In a new study, scientists from University of Sydney found how carbonate accumulation from ‘marine snow’ in oceans has helped regulate Earth’s temperature over the past 120 million years.
Marine snow is the falling debris of dead organisms in the ocean, such as plankton and algae.
It forms a blanket on the seafloor up to many hundreds of meters thick.
Previous research has shown that the deep ocean floor is covered with the remains of these tiny sea creatures.
They produce more than 25% of the oxygen humans breathe and form the Earth’s largest carbon sink.
When organic particles fall from the surface ocean to the seafloor, a small but significant proportion of atmospheric carbon is stored away.
According to the researchers, these marine snow deposits become carbonate structures when compacted over millions of years.
Examples include the White Cliffs of Dover and similar structures along England’s south coast.
These chalk cliffs and their related structures under the ocean act as millennia-old carbon capture devices.

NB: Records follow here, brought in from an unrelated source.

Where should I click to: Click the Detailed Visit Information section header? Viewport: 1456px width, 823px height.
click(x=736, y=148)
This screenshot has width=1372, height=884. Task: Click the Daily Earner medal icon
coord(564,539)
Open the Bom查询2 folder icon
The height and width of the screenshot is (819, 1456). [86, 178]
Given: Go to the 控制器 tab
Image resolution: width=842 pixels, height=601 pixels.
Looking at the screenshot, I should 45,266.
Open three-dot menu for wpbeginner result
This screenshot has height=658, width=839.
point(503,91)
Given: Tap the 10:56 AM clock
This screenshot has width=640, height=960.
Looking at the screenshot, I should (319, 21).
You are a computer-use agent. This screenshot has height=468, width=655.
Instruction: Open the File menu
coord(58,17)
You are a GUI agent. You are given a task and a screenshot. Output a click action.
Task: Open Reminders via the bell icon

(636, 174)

Because deep-sea carbonates represent a huge volume, even small changes in the sequestration of carbonate carbon into this enormous sink are quite important for scientists to understand the net changes in atmospheric carbon dioxide and climate.
In the current study, the team found that the amount of carbon stored in carbonate layers on the seafloor has increased tremendously over time.
For example, only one megatonne of carbon ended up in carbonate layers annually about 80 million years ago.
The rate grew to about 30 megatonnes about 35 million years ago and 200 megatonnes today.
The team suggests that while the carbonates forming in shallow waters decreased, the rise in deeper deposits was far greater.
This has created a net increase in the total volume of carbonate sediments in the oceans in the past 80 million years.
The researchers believe the findings help advance our understanding of the ocean’s future capacity to store carbon dioxide.
This is very important given warming-ocean acidity has increased 30 percent since 1800.
The team believes that the growth of a significant carbon sink over millions of years may be responsible for the removal of carbon dioxide from the atmosphere.
It led to global cooling 50 million years ago and triggered the transition from a hothouse to an icehouse climate around 35 million years ago.
The team also warned that global warming could release some of that carbon into the atmosphere.
The study is published in Geology. The study’s lead author is Dr. Adriana Dutkiewicz.